立憲民主党が国民民主党の大部分などと合流し、野党の大きな塊が生まれたが、旧「民主党」の焼き直しにすぎず、新鮮味に欠ける。新代表選びの討論会でも、国内に目を向けた議論ばかりで、厳しい国際情勢を睨んでの発言はなかった。同じことを同時期に行われた自民党総裁選の論議でも感じたが、日本の政治家の多くは世界の戦後体制に大変化が生じていることへの認識が甘い。
前例のない労組主導の政党づくり
今回の政界再編劇は、野党の結集なしに総選挙を戦えないとの危機感に駆られ、右往左往した結果であることは誰の目にも明らかである。問題は、連合という労働組合の中央団体が立憲民主、国民民主の両党を呼びつけ、合流の判をつかせたことだ。労組主導の政党づくりは前例がない。かつて社会党は「総評政治部」と揶揄やゆされたが、ここまで露骨に労組の言いなりにならなかった。政党と労組の関係の一線を越えるものだ。労組が政党支持で股裂きを避けるという自己都合を優先した。政党は国民全体の利益を考え、労組は組合員もしくは労働者の利益を考える集団だ。かつて左右社会党の統一でも、両党は議論を重ね、統一綱領を作り上げた。今回とは全然違う。
この新党の特徴は、一口で言えば「反原発・親共産」だ。
このあとに来るのは、共産党、社民党などとの国政における選挙協力だ。というより、これが本来の狙いだ。ところが、この選挙協力で、どんな日本をつくり上げるのか、その構想が見えない。自民党と社会党が対峙したいわゆる55年体制の時代には、民社党と公明党との選挙協力、社会党と公明党との選挙協力があった。しかし、そのためお互いに政権構想を練り上げた。中道連合政権構想、社公政権合意などだ。これは結構時間をかけて作った。今、次の総選挙へ向けて野党間で政権構想を練り上げようという動きはない。「反自民」の野合になりかねない。

(データファイルの一部)
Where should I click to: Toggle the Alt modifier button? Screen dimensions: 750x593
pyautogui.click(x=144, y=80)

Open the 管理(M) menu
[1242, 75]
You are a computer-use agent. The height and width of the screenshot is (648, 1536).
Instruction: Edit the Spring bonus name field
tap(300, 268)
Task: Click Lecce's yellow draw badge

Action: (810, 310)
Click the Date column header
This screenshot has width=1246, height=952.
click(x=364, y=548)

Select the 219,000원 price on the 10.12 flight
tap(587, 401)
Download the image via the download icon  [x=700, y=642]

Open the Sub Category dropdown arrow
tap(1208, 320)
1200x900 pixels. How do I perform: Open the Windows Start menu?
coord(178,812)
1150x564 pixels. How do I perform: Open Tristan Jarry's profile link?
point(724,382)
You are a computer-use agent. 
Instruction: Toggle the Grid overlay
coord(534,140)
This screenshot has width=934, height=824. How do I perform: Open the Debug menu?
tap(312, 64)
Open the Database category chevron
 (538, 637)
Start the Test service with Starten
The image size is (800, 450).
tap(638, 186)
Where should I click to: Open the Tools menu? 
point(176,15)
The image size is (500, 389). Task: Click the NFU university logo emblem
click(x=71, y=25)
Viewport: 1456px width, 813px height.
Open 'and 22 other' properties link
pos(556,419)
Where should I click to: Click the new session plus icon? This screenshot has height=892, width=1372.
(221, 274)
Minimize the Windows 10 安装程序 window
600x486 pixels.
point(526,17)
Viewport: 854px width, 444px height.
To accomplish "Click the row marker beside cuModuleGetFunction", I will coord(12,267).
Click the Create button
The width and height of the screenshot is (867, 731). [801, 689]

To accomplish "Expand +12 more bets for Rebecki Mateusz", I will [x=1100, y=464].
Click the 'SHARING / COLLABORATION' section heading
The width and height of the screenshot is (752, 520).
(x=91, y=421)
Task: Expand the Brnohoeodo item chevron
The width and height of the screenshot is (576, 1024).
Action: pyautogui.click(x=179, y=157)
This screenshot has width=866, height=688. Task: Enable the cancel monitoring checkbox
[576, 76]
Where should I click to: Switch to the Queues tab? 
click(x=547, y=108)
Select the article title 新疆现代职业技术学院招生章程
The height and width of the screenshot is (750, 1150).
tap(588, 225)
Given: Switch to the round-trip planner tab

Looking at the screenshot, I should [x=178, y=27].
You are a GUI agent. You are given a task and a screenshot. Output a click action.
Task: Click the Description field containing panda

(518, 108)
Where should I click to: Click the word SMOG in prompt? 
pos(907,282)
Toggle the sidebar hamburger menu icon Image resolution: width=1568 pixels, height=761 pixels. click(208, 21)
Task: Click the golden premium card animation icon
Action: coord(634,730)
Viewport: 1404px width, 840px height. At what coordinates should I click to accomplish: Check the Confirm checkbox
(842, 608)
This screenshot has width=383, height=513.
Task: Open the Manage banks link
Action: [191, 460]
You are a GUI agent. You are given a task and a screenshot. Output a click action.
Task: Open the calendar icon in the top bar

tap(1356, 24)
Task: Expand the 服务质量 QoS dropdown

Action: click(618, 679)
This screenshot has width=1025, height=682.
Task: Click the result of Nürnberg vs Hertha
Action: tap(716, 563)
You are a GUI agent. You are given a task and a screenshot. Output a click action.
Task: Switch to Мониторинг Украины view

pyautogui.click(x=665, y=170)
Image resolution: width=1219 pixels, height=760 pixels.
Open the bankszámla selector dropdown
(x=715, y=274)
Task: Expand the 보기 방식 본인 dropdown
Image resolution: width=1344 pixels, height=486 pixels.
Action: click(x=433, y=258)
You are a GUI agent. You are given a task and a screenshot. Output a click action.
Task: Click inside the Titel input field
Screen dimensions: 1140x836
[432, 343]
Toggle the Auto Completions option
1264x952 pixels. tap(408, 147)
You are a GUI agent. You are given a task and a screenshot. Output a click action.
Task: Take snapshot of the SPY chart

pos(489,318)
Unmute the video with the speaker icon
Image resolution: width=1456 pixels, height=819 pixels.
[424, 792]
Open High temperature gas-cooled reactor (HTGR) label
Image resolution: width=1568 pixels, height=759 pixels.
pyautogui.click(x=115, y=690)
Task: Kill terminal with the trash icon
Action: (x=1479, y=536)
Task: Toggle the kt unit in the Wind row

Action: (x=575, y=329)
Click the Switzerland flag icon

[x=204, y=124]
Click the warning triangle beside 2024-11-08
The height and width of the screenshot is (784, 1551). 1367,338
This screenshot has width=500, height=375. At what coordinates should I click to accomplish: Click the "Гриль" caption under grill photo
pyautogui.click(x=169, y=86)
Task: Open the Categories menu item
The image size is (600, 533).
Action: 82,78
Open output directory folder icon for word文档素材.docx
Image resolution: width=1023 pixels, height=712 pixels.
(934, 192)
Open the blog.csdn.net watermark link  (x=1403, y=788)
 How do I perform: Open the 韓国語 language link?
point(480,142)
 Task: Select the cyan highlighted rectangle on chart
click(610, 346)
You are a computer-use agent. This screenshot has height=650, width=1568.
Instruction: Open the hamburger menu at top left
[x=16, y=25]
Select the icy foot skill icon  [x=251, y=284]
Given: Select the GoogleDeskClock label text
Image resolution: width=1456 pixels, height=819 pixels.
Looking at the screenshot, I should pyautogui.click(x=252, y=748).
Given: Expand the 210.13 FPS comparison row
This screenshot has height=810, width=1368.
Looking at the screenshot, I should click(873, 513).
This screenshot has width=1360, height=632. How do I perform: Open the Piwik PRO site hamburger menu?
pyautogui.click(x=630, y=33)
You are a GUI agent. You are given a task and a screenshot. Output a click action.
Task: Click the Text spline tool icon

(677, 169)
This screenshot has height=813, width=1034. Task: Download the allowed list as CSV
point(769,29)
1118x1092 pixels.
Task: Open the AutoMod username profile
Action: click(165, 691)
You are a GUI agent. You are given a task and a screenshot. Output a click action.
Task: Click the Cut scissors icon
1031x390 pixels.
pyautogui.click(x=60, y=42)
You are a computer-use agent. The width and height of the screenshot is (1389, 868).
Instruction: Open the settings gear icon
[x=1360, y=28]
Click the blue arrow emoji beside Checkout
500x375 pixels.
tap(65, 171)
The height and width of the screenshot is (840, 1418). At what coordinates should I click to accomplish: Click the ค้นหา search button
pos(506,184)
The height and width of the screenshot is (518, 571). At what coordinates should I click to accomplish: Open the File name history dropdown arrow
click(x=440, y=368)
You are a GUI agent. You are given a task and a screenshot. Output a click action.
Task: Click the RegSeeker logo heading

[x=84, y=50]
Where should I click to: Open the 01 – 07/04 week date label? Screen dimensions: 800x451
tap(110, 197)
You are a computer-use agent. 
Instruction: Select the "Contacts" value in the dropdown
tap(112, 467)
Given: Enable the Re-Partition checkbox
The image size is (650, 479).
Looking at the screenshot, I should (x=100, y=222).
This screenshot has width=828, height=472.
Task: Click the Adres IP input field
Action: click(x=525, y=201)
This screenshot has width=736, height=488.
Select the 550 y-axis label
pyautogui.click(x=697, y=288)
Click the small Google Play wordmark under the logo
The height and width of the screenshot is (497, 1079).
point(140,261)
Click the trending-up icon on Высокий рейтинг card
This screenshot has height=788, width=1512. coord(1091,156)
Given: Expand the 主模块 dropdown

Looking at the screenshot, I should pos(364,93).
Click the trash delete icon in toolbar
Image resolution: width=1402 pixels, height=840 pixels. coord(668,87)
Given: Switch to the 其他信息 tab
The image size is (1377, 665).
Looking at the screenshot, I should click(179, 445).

§ 取り組む作業
(A) 本文によれば、新党の特徴を一口で言うと何か。
(B) 記録のうち、「Task: Select the」を含む行から「Select the icy」を含む行までを、そのまま引用せよ。
記録は本文と関係がない。

§ 練習問題の解答
(A) 「反原発・親共産」だ。

(B)
 Task: Select the cyan highlighted rectangle on chart
click(610, 346)
You are a computer-use agent. This screenshot has height=650, width=1568.
Instruction: Open the hamburger menu at top left
[x=16, y=25]
Select the icy foot skill icon  [x=251, y=284]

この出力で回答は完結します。